:: STATED EXERCISE 1 ::
In the review of Nymph Errant, who directed and choreographed the Prospect Theater Company production?
:: STATED EXERCISE 2 ::
Write a continuation of the Nymph Errant review, starting right after its last sentence.

Nymph Errant (Prospect Theater Company)



By

Harry Forbes

Even in a less than ideal production, it is rather marvelous that the Prospect is giving nearly a month-long’s airing to Cole Porter’s fascinating 1933 London show, one that, after petering out disappointingly in its original run, never made it to Broadway nor to the big screen, though Fox had purchased the film rights.

Based on a popular novel of the time by James Laver, the show was conceived as a vehicle for the great Gertrude Lawrence whose recordings of five of the numbers, supplemented by Elizabeth Welch’s show-stopping “Solomon,” have kept interest alive for all these decades. In the early 90s, an all-star London semi-staged concert resulted in a complete recording, albeit with inauthentic arrangements.

The production at hand – directed and choreographed by Will Pomerantz, and with orchestrations (for a five-piece band) by Frederick Alden Terry – is an adaptation by Rob Urbinati of Romney Brent’s libretto, which despite the delectable score and strong cast, came in for criticism for being episodic and lacking in a strong narrative. (This version was originally produced by Theatreworks in Colorado Springs.)

And indeed, the story of an innocent young lady fresh from finishing school who traverses the Continent in search of romance, encountering, in dizzying succession, a French impresario, a German nudist, a suicidal Russian composer, an Italian count, a wealthy Greek, a Turkish designer, and an American plumber, still meanders. But the score is basically intact (albeit with four interpolations from the Porter’s lesser-known songbook). And if the arrangements are perforce a bit rinky-dink, you get a reasonably good idea of how the show played out.

An Equity Library Theater revival in 1982 stuck closer to the original, if I recall correctly.

:: RECORDED INFORMATION ::
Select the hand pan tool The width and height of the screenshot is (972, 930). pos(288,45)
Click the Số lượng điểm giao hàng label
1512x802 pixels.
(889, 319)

:: EXPECTED ANSWER 1 ::
Will Pomerantz

:: EXPECTED ANSWER 2 ::
Here, Jennifer Blood does nicely with Evangeline (Eve), albeit minus Lawrence’s undoubted star wattage, and offers a sweet soprano and a properly demure manner, until desperation turns her into a would-be hussy.

The supporting cast shows versatility in multiple roles. Abe Goldfarb plays four, three of them Eve’s multi-cultural lovers. The equally versatile Sorab Wadia plays three other lovers, and a eunuch in a Turkish harem.

Broadway’s Cady Huffman gamely essays several parts, including the school’s chemistry teacher who enjoins her girls to “Experiment” in life, as indeed they do. Sara Jayne Blackmore, Laura Cook, Amy Jo Jackson, and Aubrey Sinn are Eve’s randy school chums whom she encounters at every turn in her world travels.

They’re a rather aggressive, overly hearty bunch, attributes that, in fact, define the production as a whole. Still, each of the ladies gets her own specialty number. Most impressive of these vocally is Blackmore who belts out “My Boyfriend Back Home” from “Fifty Million Frenchmen.”

Andrew Brewer plays Eve’s wholesome boyfriend back home, and as she goes platonically from lover to lover, he pops up to sing the cautionary “Dizzy Baby” (another interpolation).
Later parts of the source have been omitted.